Selected extract |
----
In the Beginning … There Were Loops

Today I’m going to take a break from political economy and talk about computer science. The reason? Nowadays a large part of doing science involves writing code. Scientists write code to collect data, to analyze it, to plot it and to run models that explain it. Suffice it to say that modern scientists (myself included) spend a lot of time coding.

Computing is, in many ways, about repetition. It’s about doing a task over and over. It’s about loops.

Because of the ubiquity of repetition, the loop is probably the most important piece of computer syntax. A loop does just what the name implies — it does something over and over. Here’s the classic example of when a loop is useful. Suppose we have two sets of numbers:

A = (1, 2, 3)
B = (4, 5, 6)

Now suppose I want to add each element in A and B (i.e. 1+4, 2+5, 3+6). Enter the loop. For each element i in our sets of numbers, we tell the computer to add A and B:

for i in 1 to 3:
    sum[i] = A[i] + B[i]

This code gives us a new list (sum) that contains the sum of the elements in A and B. Pretty nifty. (FYI, I’m not using any specific coding syntax here. I’m just mimicking the logic of a loop.)
----
Material |
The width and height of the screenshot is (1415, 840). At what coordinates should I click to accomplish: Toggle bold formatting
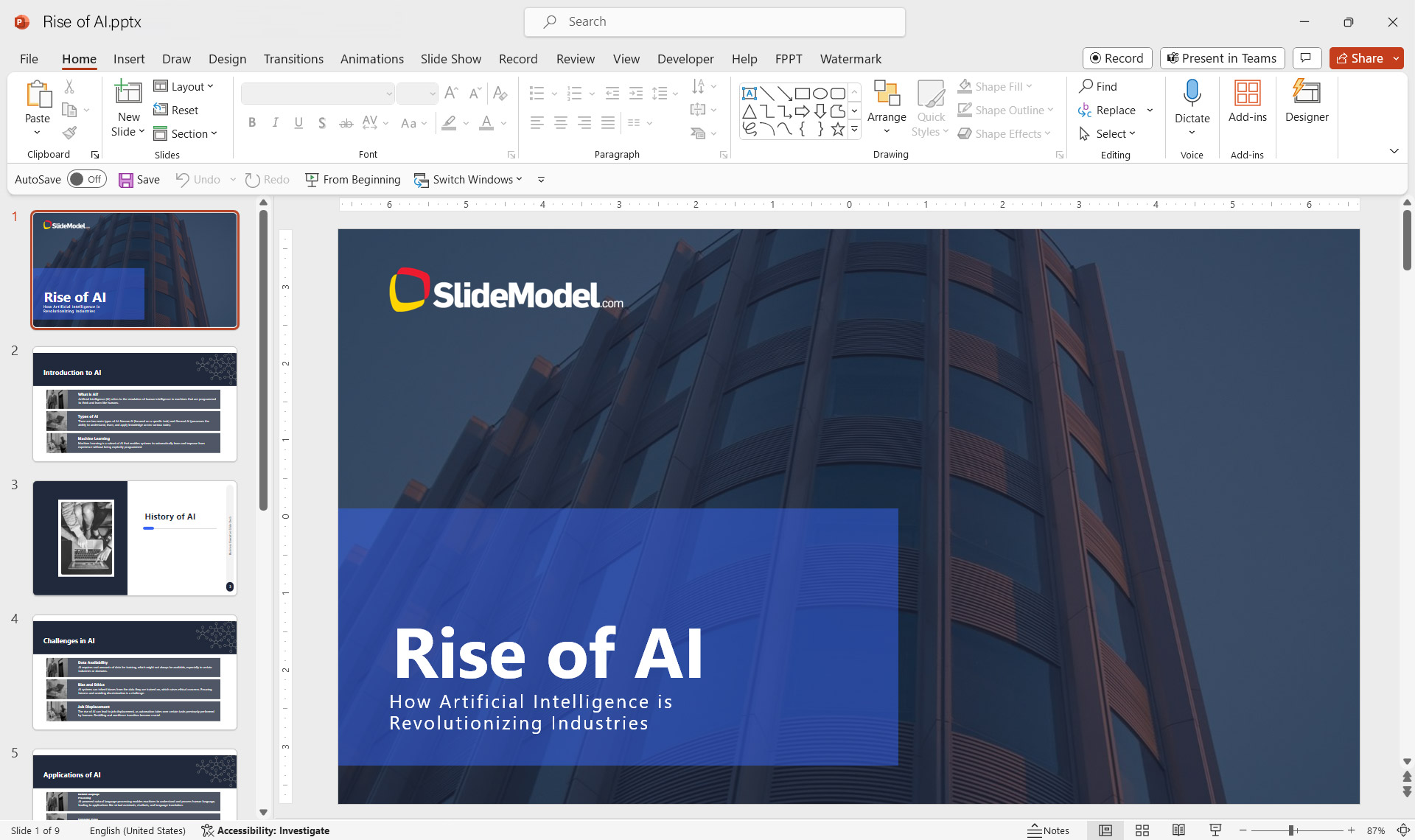pos(251,122)
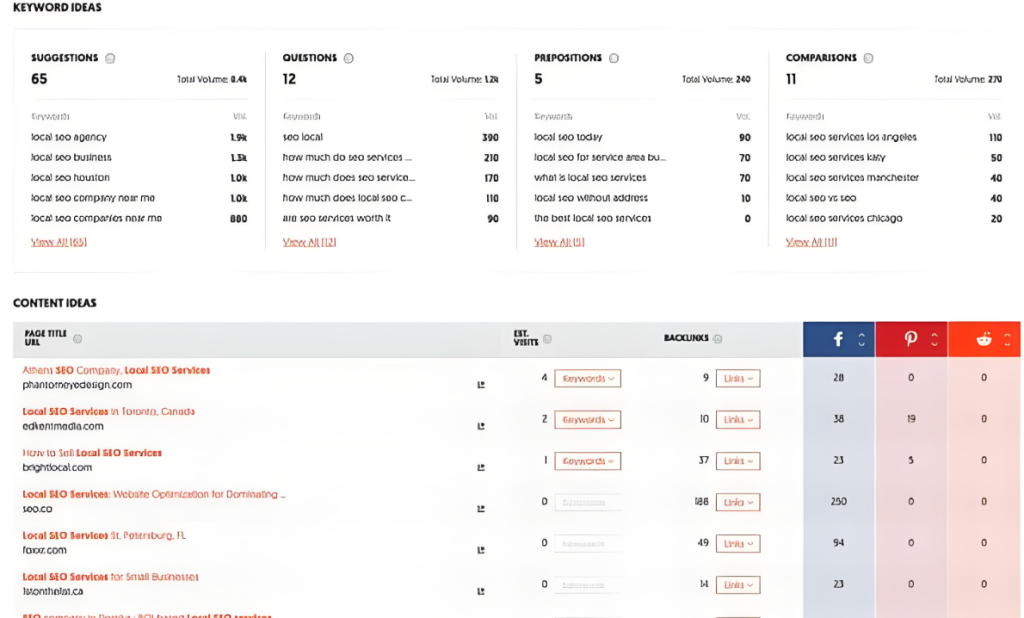
Task: Open 'How to Sell Local SEO Services' title
Action: [x=92, y=453]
----
Work to do |
[1] What does the post on loops say scientists write code to do? List each purpose it gives.
[2] Could you extend the post on loops, picking up right after its final sentence?
The data play no part in what is asked here.

The replies |
[1] To collect data, to analyze it, to plot it, and to run models that explain it.

[2]
It’s fun to write this loop syntax when you’re first learning to code. But after awhile it becomes tedious. Adding two lists together is something that you’ll do all the time. Do you really want to write a loop each time you add two sets of numbers? Probably not.

Luckily there’s an easier method. Somewhere along the way, computer programmers realized that you could embed loops in a simpler syntax. Suppose that A and B are defined as above. Now imagine that instead of writing a loop, to add each element in A and B we just write:

sum = A + B

This syntax is wonderfully simple and far more human readable than the syntax in our loop. But it’s not like the loop has gone away. It’s just hidden beneath the surface. The loop is implicit in the ‘+’ symbol. When you call this symbol, the computer knows that you actually mean ‘loop over the elements of A and B and add them together’.

Almost all modern programming languages have this type of simplified syntax. It’s called ‘overloading’. The ‘+’ symbol is overloaded to stand for both the addition of single numbers (3 + 4) and the addition of lists of numbers. The computer is smart enough to figure out what you mean based on the context.

You can get this simplified syntax in many different programming languages. In C++, you can get it using the Armadillo library (which I use all the time). To get it in Python, use numpy. If you’re really old school, this syntax is now even part of Fortran.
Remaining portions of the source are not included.